Background information
- Born: September 23, 1978
- Died: December 29, 2013 (aged 35) Sloan Kettering Cancer Center New York City, New York, US
- Occupation: Musician
- Instruments: Guitar, Drums
- Years active: –2013
- Formerly of: School of Seven Bells

= Benjamin Curtis (musician) =

American guitarist

Benjamin Curtis (September 23, 1978 – December 29, 2013) was an American guitarist and drummer. He was a member of the bands Tripping Daisy, Secret Machines, and School of Seven Bells.

==History==
Curtis cited guitarists such as Michael Rother, Yoshimi P-We, and the Edge of U2 as some of his primary influences on guitar. He played a heavily effects-laden spacy style of guitar, reminiscent of late 1960s and early 1970s psychedelic rock.

==Personal life==
Curtis was in a relationship with his School of Seven Bells bandmate Alejandra Deheza from 2005 until 2010. The pair remained close friends and bandmates until Curtis' death.

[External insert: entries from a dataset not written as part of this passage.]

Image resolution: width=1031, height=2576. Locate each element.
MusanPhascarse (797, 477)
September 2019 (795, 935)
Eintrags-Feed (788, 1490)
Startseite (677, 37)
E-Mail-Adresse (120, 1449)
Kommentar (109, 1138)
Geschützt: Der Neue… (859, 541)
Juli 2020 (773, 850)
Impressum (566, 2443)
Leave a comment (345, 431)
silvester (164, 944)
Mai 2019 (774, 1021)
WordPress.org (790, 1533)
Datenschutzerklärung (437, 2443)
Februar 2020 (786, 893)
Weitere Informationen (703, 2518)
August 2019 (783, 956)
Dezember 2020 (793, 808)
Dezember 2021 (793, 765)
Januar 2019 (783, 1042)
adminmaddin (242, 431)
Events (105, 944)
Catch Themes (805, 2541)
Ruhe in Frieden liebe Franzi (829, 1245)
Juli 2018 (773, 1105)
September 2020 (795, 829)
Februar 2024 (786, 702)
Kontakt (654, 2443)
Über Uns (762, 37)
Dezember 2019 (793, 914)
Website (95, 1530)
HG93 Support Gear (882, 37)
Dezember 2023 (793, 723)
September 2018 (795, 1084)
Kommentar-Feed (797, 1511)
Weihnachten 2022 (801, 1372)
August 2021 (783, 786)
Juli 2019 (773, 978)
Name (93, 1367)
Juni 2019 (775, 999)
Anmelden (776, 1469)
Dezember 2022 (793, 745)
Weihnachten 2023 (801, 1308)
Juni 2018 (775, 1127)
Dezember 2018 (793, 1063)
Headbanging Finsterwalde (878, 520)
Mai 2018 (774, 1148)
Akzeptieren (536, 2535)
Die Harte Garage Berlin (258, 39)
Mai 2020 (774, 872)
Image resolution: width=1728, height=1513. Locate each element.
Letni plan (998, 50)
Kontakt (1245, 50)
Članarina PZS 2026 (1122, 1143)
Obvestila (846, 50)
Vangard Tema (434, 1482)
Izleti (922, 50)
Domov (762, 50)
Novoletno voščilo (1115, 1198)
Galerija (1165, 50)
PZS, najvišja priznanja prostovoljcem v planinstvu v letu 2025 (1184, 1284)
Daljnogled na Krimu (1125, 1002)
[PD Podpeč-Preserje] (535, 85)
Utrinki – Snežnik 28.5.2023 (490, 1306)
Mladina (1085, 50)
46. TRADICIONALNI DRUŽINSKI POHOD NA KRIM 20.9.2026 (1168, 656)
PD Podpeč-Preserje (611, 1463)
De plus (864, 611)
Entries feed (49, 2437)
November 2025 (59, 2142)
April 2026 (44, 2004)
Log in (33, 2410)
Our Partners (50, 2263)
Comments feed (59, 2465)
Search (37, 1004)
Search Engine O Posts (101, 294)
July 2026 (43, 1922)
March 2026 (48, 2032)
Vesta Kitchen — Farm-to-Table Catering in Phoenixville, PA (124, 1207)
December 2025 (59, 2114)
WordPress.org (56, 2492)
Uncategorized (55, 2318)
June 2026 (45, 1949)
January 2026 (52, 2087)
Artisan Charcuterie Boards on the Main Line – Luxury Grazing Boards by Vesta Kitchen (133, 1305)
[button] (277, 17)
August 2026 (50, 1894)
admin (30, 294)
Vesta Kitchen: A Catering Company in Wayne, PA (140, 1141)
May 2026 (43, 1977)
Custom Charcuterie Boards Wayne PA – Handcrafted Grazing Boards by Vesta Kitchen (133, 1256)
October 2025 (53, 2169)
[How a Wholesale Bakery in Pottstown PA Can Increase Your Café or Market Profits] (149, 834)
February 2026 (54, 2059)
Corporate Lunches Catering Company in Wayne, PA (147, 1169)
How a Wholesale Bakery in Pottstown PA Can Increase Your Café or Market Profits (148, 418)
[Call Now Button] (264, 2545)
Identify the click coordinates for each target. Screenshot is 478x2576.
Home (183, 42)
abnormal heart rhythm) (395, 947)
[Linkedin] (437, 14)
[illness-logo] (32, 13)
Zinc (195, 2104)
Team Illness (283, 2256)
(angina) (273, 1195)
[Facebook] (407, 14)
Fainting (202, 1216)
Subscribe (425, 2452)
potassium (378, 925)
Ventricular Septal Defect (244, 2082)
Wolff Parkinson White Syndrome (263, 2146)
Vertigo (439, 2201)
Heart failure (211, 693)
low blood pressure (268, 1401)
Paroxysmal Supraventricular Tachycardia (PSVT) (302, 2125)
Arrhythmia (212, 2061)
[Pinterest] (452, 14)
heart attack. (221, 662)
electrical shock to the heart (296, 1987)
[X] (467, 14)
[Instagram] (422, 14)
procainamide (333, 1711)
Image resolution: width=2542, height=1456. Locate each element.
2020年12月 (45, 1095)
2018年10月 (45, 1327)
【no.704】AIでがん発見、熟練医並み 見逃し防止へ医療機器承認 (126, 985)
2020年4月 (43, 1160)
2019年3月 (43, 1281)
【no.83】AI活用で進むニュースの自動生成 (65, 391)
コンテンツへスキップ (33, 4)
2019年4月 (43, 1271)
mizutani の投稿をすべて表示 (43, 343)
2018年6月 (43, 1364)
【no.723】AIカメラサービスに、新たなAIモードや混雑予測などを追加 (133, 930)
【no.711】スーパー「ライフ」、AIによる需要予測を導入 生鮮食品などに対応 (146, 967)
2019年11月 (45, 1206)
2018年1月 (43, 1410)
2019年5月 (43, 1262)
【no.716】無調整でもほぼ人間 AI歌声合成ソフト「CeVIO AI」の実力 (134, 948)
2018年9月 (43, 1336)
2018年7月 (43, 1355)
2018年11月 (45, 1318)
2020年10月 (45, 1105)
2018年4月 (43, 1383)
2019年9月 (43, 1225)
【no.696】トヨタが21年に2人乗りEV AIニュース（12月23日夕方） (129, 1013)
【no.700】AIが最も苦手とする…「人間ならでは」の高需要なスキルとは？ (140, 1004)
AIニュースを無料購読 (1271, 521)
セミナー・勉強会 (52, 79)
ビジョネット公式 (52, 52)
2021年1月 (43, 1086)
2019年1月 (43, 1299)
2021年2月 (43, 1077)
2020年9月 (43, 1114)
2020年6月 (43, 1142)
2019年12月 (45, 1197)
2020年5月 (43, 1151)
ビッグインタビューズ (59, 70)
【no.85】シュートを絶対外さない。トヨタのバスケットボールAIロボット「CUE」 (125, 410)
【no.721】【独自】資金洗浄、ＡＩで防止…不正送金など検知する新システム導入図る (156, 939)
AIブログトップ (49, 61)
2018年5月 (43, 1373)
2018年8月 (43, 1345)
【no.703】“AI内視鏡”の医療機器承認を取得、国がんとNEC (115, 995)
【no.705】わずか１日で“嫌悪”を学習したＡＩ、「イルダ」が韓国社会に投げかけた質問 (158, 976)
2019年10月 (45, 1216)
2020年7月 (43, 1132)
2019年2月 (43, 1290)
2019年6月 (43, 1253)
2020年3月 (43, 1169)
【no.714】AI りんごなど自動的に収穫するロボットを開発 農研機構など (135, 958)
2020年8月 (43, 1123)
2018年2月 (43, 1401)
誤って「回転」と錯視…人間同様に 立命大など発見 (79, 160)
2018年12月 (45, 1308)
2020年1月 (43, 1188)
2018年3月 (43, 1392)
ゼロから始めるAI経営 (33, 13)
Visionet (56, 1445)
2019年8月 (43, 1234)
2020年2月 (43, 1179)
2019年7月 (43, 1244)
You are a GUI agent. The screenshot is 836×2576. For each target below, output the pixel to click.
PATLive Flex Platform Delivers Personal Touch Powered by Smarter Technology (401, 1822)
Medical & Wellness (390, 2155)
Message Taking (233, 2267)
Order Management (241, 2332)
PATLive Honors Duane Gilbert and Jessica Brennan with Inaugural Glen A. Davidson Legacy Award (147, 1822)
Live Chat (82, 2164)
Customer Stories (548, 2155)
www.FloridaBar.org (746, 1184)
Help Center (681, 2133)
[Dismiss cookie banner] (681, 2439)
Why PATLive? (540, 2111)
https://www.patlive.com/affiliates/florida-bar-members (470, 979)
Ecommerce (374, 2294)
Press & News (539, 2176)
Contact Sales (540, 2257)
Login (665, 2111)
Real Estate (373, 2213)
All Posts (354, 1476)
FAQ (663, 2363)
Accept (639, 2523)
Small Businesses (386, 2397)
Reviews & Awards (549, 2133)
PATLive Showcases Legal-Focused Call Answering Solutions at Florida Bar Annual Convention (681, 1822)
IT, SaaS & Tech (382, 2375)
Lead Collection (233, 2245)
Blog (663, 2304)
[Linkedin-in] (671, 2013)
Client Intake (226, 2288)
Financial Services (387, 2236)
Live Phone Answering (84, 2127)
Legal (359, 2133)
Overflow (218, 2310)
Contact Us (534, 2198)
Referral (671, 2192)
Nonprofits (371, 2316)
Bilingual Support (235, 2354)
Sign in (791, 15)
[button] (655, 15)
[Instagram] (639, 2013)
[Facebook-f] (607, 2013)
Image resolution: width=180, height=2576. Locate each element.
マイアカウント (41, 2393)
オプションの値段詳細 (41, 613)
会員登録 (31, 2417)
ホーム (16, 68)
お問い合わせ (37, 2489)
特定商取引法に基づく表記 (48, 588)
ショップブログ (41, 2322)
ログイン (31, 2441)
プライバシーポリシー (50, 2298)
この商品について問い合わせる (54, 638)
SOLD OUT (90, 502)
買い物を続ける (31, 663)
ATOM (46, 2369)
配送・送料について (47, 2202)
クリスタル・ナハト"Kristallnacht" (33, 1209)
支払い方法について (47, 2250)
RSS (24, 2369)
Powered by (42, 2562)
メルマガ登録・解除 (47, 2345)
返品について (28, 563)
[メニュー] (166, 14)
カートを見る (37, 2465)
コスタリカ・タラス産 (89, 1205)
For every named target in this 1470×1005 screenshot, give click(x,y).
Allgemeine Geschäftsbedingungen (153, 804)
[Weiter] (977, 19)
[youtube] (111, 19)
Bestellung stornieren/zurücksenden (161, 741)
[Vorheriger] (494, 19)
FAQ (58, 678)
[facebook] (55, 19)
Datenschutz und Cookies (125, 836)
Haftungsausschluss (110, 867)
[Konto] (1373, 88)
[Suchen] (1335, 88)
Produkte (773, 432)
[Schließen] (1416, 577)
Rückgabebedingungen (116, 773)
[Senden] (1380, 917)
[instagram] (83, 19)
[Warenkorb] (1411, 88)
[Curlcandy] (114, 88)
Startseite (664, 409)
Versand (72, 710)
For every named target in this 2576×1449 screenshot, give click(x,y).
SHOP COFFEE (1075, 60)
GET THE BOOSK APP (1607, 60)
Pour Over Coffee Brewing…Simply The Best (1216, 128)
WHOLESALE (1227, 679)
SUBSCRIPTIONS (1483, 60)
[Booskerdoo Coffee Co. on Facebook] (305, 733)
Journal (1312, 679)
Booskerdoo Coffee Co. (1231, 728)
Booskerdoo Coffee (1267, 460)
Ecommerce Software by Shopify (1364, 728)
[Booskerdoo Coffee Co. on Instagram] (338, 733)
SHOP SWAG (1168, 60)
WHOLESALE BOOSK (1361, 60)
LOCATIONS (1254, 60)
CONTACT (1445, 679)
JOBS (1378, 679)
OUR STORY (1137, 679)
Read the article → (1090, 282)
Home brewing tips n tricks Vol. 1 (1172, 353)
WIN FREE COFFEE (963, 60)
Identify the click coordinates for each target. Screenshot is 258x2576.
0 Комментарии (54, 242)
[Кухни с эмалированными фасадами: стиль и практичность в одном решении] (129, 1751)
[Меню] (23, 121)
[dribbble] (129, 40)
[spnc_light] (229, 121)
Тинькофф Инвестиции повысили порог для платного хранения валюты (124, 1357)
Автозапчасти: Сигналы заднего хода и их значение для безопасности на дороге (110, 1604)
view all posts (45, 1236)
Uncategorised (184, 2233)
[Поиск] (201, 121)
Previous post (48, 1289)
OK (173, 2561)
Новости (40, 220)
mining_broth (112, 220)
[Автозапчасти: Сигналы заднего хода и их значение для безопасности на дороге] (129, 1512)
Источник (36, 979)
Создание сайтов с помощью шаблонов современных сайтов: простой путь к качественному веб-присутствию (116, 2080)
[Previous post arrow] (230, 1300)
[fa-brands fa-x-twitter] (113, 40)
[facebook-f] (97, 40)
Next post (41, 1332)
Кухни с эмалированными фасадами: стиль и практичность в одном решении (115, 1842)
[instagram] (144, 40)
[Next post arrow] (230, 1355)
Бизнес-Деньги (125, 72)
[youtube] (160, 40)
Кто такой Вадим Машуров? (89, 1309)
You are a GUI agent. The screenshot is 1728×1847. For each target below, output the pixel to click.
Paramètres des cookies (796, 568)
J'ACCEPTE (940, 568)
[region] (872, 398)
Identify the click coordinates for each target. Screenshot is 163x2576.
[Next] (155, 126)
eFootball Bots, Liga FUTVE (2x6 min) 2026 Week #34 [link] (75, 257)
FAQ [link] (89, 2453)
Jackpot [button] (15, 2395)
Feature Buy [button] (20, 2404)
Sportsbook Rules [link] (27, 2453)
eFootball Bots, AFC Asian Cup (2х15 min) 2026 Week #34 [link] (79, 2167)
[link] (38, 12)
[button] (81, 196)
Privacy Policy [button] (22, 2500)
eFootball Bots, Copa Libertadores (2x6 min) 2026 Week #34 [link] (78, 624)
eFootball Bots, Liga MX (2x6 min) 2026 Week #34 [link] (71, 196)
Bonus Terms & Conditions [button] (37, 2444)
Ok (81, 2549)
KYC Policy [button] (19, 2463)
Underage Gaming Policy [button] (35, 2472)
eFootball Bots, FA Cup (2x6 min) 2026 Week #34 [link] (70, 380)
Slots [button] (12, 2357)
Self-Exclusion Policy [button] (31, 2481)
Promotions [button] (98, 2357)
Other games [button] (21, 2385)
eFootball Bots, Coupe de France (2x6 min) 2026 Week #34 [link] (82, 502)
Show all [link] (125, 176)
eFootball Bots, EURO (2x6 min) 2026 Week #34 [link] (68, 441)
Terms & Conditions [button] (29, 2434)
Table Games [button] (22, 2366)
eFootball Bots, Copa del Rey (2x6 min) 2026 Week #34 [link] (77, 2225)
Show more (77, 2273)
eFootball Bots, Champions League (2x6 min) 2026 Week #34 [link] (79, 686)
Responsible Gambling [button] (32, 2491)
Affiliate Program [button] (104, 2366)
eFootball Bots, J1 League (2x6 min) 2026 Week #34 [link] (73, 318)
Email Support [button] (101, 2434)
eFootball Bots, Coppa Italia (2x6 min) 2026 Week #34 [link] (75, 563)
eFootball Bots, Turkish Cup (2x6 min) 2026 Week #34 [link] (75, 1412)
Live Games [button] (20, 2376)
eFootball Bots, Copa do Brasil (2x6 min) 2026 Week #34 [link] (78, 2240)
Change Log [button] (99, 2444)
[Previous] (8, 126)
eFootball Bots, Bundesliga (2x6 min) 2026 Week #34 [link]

In the liner notes for School of Seven Bells' final album SVIIB, Deheza refers to Curtis as her "best friend and soulmate."

==Illness and death==
Curtis announced in late February 2013 that he had been diagnosed with T-cell lymphoblastic lymphoma. A benefit concert was held in New York in August 2013 and included performances by members of the Strokes and Interpol. Curtis died on December 29, 2013, at Memorial Sloan Kettering Cancer Center in New York.